▶ [EXPLORE THE MATERIAL]:
1. In the piece on universities and the EU referendum, roughly how many students are there in the UK?
2. Write the next part of the piece on universities and the EU referendum, picking up after its final sentence.

▶ [DOCUMENT PASSAGE]:
- - -

22 Jun 2016
Yesterday over 100 Vice-Chancellors signed a letter backing the campaign to remain in the European Union.
“For us it is crystal clear that our outstanding universities – and our students – are stronger in Europe,” they wrote. At MillionPlus we concur, but there is more at stake and the issue is bigger than higher education.
For the vast majority of the students in the UK, Britain in the EU will be all they have ever known and it is them for whom the referendum result will have the longest and most profound effect. There are around two million students in the UK, with survey after survey suggesting that they overwhelmingly back remain.
Two million students; two million careers; two million futures. This is a big call to get wrong.
Widely acknowledged as the most divisive political campaign that many can recall, the rancour and disharmony has the potential to leave a bitter taste and may take time to heal, whatever result the country wakes up to on Friday morning.

- - -

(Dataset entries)
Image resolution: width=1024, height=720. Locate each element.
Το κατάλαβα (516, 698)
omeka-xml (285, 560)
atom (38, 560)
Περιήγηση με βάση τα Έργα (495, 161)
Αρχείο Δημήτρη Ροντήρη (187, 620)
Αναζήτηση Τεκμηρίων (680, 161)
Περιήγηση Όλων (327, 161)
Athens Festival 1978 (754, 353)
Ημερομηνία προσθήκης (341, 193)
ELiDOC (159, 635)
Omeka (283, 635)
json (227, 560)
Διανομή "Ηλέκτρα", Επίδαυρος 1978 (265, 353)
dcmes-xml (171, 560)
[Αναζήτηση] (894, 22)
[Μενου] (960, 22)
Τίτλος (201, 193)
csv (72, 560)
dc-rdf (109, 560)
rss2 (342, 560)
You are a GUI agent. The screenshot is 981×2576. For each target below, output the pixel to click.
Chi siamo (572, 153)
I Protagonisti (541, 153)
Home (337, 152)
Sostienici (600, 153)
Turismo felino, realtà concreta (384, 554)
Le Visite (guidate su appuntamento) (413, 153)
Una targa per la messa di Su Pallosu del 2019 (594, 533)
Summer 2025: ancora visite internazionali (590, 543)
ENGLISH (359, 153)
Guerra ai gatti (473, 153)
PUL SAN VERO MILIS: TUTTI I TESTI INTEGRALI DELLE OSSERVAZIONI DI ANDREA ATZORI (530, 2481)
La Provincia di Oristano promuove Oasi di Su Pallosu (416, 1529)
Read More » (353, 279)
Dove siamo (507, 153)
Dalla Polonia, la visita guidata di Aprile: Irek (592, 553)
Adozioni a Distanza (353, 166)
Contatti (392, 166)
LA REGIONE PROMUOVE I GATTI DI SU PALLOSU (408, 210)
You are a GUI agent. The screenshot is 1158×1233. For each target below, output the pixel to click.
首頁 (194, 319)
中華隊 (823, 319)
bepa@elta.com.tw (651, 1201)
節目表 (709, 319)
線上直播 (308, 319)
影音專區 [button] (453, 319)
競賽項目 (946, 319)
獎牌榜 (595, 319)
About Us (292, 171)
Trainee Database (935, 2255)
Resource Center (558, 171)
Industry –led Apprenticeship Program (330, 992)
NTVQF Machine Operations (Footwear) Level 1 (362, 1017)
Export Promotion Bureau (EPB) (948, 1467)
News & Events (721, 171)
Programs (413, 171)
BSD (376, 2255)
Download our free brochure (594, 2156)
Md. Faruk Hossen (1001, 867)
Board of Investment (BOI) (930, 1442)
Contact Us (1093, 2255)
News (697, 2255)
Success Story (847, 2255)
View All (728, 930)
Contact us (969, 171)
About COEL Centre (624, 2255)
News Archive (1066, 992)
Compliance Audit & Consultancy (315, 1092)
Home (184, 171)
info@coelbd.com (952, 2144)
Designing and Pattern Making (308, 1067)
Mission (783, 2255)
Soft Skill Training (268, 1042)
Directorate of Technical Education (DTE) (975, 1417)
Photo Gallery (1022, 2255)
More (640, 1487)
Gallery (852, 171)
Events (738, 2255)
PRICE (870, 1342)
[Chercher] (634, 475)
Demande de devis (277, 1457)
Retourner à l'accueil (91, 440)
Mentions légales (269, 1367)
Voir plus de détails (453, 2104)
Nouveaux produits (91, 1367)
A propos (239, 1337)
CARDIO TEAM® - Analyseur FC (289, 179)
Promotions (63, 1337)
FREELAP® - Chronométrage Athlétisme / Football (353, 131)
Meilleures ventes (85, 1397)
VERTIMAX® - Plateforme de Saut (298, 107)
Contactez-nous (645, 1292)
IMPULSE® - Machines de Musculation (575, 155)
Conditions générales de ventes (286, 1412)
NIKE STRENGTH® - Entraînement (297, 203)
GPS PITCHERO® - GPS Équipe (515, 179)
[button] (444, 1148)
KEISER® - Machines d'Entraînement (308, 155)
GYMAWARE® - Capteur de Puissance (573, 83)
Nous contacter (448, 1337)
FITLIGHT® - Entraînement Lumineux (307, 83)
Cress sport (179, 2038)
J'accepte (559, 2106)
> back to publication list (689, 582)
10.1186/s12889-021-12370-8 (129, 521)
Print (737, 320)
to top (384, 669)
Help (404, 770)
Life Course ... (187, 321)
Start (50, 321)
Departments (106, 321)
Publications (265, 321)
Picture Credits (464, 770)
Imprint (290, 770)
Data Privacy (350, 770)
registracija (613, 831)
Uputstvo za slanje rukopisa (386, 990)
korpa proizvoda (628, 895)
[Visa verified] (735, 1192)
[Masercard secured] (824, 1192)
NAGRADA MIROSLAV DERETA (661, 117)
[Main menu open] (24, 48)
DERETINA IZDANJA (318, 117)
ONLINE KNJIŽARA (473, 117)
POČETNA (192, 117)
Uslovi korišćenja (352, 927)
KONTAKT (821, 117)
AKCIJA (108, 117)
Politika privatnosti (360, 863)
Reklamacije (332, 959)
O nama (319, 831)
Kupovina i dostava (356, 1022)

- - -

▶ [RESULTS FOR EACH TASK]:
1. Around two million.

2.
Arguably both camps are equally culpable of running Project Fear; fear of the economic consequences, fear for jobs and business, fear for democracy, fear of the Other. Alarmist rhetoric has been abundant on either side – played out on a tit-for-tat basis with claim and counter-claim – and so the waters of a question already unfathomably complex to the average voter have been muddied.
It has been argued that the referendum has not been about the EU at all but about the wider consequences of globalisation. It is a point of view with which we are inclined to concur and no-one should dismiss the real concerns of many who feel let-down and ignored.
After what feels like an interminably long campaign the polls remain too close to call. With the vote less than 24 hours away, what for months has been abstract is about to become real. Now is the time for cooler heads to prevail. The European Union is far from perfect; what union is? But it is preferable to going it alone in an increasingly complex and inter-connected world.
A step out of the European Union would be a step backwards not only for students and universities but also for the United Kingdom – equivalent to pulling up the drawbridge, turning our backs on Europe with no chance of going back. Better surely to roll up our sleeves and work towards a union perhaps with a changed focus, which more clearly addresses everyday concerns on the issues that define our times: the environment; gross inequality; and the most immense migration of people displaced by conflict since the Second World War.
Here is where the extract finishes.